PROVIDED PASSAGE

◇ ◇ ◇

Everyone is entitled to an opinion.

Feel free to express yours so I can make an informed judgement about how stupid you are.
#14
A loop's a nice option to expand your possibilities but it isn't essential. I have a standard set up for playing live and just experiment with different pedals, order of pedals, settings and (when available) putting different things through the loop.

My last head (Marshall DSL60) has a loop and I put a delay, chorus and phaser through it - still ran an overdrive, distortion and wah through the front end, though.

I'm using a Vadis (old Aussie tube amp) at present and, since the thing was built in around 35-45 years ago there's no loop. I run everything through the front end (seven pedals including my tuner) and it all sounds fine when gigging.
I do have my eye on a few amps at present (trying to find time to get to the stores to check them out properly) and all have loops. Although they are a Marshall, a Laney and a Bugera and a little larger (in terms of output) as I require something bigger for gigging than I already have.

◇ ◇ ◇

Interface element lines

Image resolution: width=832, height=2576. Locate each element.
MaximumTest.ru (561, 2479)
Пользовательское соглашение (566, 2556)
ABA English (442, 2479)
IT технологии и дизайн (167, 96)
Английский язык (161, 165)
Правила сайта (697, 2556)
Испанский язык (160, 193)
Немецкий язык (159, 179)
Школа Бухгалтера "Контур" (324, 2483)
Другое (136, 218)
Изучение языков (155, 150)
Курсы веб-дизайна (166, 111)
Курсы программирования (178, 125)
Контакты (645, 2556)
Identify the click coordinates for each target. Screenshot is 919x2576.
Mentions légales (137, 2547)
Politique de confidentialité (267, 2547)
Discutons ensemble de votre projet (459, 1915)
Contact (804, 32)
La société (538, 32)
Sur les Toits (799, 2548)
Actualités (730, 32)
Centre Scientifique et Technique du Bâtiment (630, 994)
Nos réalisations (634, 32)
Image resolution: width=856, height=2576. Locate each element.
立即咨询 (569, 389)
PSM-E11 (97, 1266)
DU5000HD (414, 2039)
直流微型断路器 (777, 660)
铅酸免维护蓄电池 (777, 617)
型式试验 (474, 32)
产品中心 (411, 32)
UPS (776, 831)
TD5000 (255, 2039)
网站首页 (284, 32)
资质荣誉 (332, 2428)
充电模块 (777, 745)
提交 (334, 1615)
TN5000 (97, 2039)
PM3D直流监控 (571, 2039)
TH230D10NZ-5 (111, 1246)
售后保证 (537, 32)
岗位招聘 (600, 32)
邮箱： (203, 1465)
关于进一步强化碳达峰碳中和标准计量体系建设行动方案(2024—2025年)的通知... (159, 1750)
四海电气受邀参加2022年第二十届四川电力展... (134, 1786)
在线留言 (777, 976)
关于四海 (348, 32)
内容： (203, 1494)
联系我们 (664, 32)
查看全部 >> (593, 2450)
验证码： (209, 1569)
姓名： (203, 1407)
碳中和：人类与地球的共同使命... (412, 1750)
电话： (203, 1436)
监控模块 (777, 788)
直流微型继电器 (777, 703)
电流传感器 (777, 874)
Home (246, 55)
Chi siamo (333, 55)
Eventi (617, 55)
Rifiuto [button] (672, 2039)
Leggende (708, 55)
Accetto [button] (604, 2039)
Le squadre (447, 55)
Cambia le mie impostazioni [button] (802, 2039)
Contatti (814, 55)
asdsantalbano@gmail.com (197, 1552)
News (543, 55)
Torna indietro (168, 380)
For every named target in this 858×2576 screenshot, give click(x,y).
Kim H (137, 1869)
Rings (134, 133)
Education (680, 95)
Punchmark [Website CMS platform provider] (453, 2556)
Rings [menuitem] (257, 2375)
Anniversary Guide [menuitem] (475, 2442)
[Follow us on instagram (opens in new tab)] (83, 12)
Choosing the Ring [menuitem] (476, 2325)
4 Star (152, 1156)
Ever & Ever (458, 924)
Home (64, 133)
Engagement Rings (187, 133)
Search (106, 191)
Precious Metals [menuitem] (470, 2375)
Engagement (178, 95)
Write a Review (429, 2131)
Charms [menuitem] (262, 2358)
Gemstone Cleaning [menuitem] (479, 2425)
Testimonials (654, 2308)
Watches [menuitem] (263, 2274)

◇ ◇ ◇

REQUIRED TASK 1
Answer these from the post about effects loops:
(a) Which head did the writer use last?
(b) How many pedals, including the tuner, does the writer run through the front end of the Vadis?
(c) Which three effects did the writer put through the loop of the last head?
REQUIRED TASK 2
Summarize the post about effects loops in two sentences.
REQUIRED TASK 3
Reproduce the post about effects loops word for word, starting at "My last head" and ending at "fine when gigging.".
The lines have no connection to the post about effects loops.

FULL OUTPUT 1
(a) A Marshall DSL60.
(b) Seven.
(c) Delay, chorus and phaser.

FULL OUTPUT 2
The writer considers an effects loop a useful option but not essential, and describes putting delay, chorus and phaser through the loop of a Marshall DSL60 while running overdrive, distortion and wah through the front end. The current amp, an old Australian Vadis tube amp, has no loop, so all seven pedals go through the front end and sound fine at gigs, and the amps the writer is now eyeing all have loops.

FULL OUTPUT 3
My last head (Marshall DSL60) has a loop and I put a delay, chorus and phaser through it - still ran an overdrive, distortion and wah through the front end, though.

I'm using a Vadis (old Aussie tube amp) at present and, since the thing was built in around 35-45 years ago there's no loop. I run everything through the front end (seven pedals including my tuner) and it all sounds fine when gigging.